» **Supplied information**
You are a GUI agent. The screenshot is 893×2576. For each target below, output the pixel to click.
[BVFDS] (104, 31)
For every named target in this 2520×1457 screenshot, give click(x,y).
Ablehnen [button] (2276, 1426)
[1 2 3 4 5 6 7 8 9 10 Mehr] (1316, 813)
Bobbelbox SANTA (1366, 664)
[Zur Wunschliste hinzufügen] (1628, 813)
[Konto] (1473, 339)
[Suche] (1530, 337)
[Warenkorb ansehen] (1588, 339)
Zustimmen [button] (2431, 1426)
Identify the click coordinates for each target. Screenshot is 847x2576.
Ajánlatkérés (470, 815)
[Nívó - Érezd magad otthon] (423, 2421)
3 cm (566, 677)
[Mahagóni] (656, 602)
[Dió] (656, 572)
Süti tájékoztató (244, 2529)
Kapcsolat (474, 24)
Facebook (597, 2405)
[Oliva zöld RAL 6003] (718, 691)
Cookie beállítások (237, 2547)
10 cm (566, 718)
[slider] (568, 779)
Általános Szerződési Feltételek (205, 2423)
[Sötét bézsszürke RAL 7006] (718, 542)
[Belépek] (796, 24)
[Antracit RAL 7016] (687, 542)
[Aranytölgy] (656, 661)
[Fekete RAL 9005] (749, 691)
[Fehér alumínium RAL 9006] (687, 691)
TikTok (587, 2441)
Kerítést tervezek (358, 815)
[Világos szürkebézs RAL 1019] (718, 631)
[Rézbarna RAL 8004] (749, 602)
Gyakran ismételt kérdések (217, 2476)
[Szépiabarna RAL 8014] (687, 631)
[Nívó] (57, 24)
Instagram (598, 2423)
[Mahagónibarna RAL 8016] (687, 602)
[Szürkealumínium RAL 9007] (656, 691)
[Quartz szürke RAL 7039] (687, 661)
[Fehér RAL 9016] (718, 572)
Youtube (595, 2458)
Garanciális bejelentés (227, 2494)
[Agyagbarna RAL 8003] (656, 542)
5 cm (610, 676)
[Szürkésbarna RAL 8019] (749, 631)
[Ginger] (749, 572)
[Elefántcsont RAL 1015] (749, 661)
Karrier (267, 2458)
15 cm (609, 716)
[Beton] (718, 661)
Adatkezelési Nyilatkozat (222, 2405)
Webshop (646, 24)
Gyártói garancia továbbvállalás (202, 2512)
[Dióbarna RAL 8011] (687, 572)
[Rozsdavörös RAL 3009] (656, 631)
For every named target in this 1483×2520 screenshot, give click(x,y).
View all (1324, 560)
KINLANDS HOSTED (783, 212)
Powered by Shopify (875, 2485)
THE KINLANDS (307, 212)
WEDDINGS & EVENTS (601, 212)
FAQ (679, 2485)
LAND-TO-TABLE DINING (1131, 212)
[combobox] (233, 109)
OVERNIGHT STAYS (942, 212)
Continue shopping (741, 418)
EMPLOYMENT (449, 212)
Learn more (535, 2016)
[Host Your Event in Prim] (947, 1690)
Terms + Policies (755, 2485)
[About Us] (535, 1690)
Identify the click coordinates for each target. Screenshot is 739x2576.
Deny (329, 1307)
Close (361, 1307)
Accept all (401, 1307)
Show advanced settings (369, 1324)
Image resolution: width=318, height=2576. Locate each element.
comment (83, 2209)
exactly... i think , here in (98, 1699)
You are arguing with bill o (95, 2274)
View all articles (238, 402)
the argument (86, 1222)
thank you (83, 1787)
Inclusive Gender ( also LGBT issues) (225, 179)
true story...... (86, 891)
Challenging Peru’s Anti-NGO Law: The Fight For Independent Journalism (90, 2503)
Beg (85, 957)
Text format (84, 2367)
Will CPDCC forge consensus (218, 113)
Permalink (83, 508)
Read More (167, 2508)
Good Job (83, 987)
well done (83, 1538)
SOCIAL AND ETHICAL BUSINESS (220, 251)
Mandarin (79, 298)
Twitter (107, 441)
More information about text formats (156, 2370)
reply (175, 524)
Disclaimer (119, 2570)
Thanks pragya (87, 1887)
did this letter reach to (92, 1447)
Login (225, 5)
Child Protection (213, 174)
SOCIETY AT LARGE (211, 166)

» **Directions**
Everything from the line containing "Inclusive Gender ( also" through the final line above must be copied exactly, with both ends kept.

» **Written solution**
Inclusive Gender ( also LGBT issues) (225, 179)
true story...... (86, 891)
Challenging Peru’s Anti-NGO Law: The Fight For Independent Journalism (90, 2503)
Beg (85, 957)
Text format (84, 2367)
Will CPDCC forge consensus (218, 113)
Permalink (83, 508)
Read More (167, 2508)
Good Job (83, 987)
well done (83, 1538)
SOCIAL AND ETHICAL BUSINESS (220, 251)
Mandarin (79, 298)
Twitter (107, 441)
More information about text formats (156, 2370)
reply (175, 524)
Disclaimer (119, 2570)
Thanks pragya (87, 1887)
did this letter reach to (92, 1447)
Login (225, 5)
Child Protection (213, 174)
SOCIETY AT LARGE (211, 166)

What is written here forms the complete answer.